Coronary Artery Calcium Scan: Is It Right For You?
(Editor’s Note: we are pleased that we have a new columnist in the Health Matters column, Becky Montgomery. MD. She is a Davidson citizen and is Board Certified in the practice of Family Medicine, with many years of experience.)
Most people are aware that elevated levels of cholesterol, blood glucose, and blood pressure are risk factors for future heart problems. What you may not know is the same is true for coronary artery calcium (CAC) levels.
Calcium deposits in coronary arteries are an early sign of atherosclerotic disease (ASD), which is buildup of cholesterol plaque in blood vessels obstructing blood flow. However, not all arteries with ASD have calcium deposits. The presence of ASD increases your risk for problems like heart attack and stroke. Testing for CAC helps to reveal your potential risk of heart disease, often before other warning signs appear, such as chest pain or pressure, shortness of breath, or decreased exercise tolerance.
Coronary artery calcium can now be easily measured with a non-contrast low-dose CT scan of the heart. No IV infusion is required. The test takes about 10 minutes and provides images of your coronary arteries that have calcium deposits. A calcium score (sometimes called an Agatston score) is calculated based on the amount of plaque observed in the CT scan. The score range is:
Zero: No plaque. Your risk of heart attack is low.
1-10: Small amount of plaque. You have less than 10 percent chance of heaving heart disease, and your risk of heart attack is low.

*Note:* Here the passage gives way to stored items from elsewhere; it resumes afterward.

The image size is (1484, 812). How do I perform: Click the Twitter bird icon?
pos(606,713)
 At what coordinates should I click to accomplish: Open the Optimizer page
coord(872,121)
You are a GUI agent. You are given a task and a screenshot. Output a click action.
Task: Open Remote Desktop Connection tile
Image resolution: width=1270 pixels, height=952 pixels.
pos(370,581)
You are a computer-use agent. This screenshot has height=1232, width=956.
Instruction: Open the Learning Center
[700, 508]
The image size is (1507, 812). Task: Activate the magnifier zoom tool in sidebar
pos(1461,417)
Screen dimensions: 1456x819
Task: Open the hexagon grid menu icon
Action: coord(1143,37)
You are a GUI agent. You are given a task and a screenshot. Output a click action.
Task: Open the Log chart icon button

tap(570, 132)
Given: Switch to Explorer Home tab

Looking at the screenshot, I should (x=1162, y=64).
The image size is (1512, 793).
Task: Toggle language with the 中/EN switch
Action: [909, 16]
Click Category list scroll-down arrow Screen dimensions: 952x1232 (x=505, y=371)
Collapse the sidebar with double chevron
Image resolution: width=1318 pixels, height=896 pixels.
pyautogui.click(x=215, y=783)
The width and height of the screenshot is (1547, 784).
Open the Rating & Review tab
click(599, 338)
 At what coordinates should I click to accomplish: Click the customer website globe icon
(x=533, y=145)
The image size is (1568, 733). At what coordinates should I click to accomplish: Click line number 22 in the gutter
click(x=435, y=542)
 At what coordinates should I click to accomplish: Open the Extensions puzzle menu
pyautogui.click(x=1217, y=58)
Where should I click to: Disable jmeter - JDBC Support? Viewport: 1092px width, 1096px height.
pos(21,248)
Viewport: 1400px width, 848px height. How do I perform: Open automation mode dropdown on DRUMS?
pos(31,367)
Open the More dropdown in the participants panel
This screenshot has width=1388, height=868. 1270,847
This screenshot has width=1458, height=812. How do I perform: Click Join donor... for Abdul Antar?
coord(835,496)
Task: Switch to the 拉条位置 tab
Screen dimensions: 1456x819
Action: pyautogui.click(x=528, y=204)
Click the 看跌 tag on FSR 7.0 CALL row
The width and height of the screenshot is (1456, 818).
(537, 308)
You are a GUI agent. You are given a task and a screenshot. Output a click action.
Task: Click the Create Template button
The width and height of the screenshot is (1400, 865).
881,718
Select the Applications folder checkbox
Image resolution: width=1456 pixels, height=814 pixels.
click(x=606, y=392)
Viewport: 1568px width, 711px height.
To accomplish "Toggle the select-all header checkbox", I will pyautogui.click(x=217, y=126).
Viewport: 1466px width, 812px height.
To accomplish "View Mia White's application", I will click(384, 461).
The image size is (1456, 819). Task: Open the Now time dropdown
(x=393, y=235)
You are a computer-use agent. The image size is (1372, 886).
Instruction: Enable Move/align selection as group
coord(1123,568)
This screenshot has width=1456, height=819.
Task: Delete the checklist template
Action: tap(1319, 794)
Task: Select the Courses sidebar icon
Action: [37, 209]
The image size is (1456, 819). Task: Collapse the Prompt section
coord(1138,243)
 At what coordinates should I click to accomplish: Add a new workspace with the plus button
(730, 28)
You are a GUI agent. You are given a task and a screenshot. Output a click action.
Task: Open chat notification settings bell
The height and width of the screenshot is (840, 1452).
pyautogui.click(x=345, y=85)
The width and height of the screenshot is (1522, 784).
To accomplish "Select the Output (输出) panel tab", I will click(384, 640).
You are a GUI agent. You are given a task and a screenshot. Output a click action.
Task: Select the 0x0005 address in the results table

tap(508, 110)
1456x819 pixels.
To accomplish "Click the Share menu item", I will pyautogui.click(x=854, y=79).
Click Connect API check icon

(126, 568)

11-100: Some plaque. You have mild heart disease and a moderate chance of heart attack. Your health professional may recommend other treatment in addition to lifestyle changes.
101-400: Moderate amount of plaque. You have heart disease and plaque may be partially blocking an artery. Your chance of having a heart attack is moderate to high with the predicted 10-year chance between 13-16%. Your health professional may want more tests and may start treatment.
Over 400: Large amount of plaque. You have more than a 90 percent chance that plaque is blocking one of your arteries. Your chance of having a heart attack is high with the predicted 10-year chance between 22-29%. Your health professional will want more tests and will likely recommend treatment to include a statin medication.
Unfortunately, despite the procedure’s proven benefit and relatively low risk, it is not covered by most insurances, including Medicare. The cost of the procedure can range from $100 to $400.
A CAC scan is not for everyone, but it can be a great way for those uncertain about their heart disease risk to make better decisions about treatment and medications. It is not recommended for routine screening, nor to be used as a diagnostic test for patients with symptoms of heart disease or heart attack.
An ideal patient population for CAC scan is asymptomatic adults 40 years of age or older at intermediate risk of heart disease. It can help identify those patients who may need more aggressive risk factor modification or treatment, who otherwise have been missed with routine screening (cholesterol levels, blood pressure, glucose, smoking, exercise, obesity).
Please talk with your health professional if you think this might be beneficial to your health.
Becky Montgomery, MD
Becky Montgomery is a Family Medicine physician who has practiced medicine over 25 years. She and her husband, Emmett, also a family medicine physician, had a private practice together in Mooresville before transitioning into Physician Assistant education in 2018. They have two adult daughters and live in Davidson.